Why Does Venice Have so Many Canals?
Why Does Venice Have so Many Canals? Unlike most canals, those in Venice are not man-made. If anything, man has made the land around the canals. In the 7th Century this North Italian town was no more than a series of tiny islands and mud flats. After the fall of the Roman Empire, political exiles sought refuge in the Venetian lagoons. Gradually a town emerged with many of its buildings having been constructed directly over the water, supported by massive foundations on the sea bed.
The canals between the groups of houses were left, and consequently, the only form of transport in Venice today is by boat. The vibrations of motor vehicles would soon shatter the foundations of this beautiful city, which in some cases are precariously poised on nothing firmer than sand.

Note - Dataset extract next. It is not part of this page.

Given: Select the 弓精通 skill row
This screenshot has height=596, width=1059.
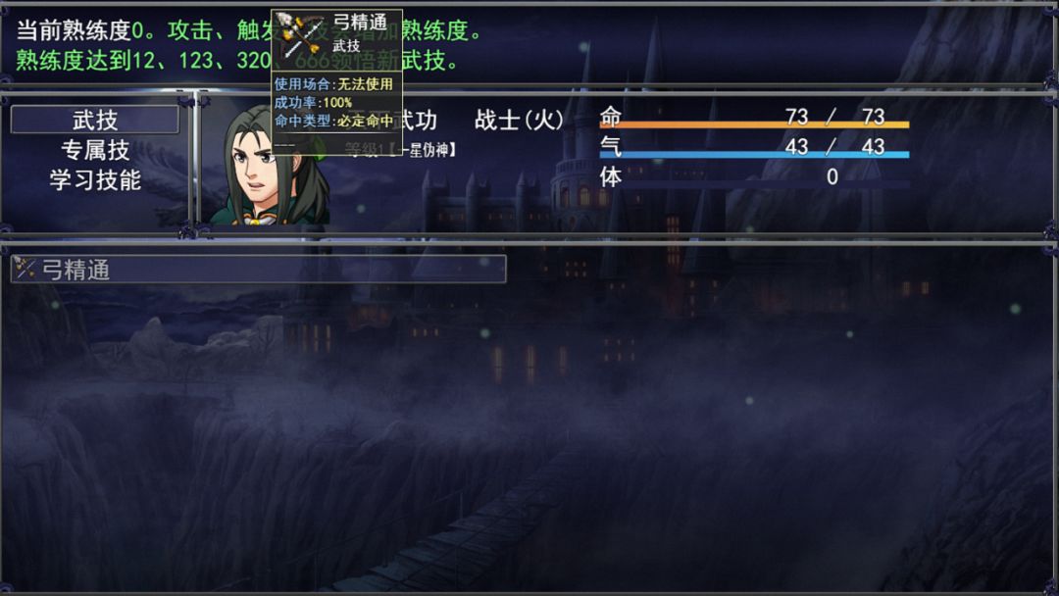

In the days of the gondola all seemed well, but the wash produced by motor boats has greatly weakened Venice’s structure. To add to this historic city’s problems, much of the main island is slowly sinking into the sea, largely because of the dredging and water pumping activities of a nearby industrial area. The Italian government has now embarked on the difficult project of trying to keep this marvel of medieval and renaissance architecture and engineering afloat.
The banks of the Grand Canal are lined with more than 170 buildings, most of which date from the 13th to the 18th century, and demonstrate the welfare and art created by the Republic of Venice. The noble Venetian families faced huge expenses to show off their richness in suitable palazzos; this contest reveals the citizens’ pride and the deep bond with the lagoon.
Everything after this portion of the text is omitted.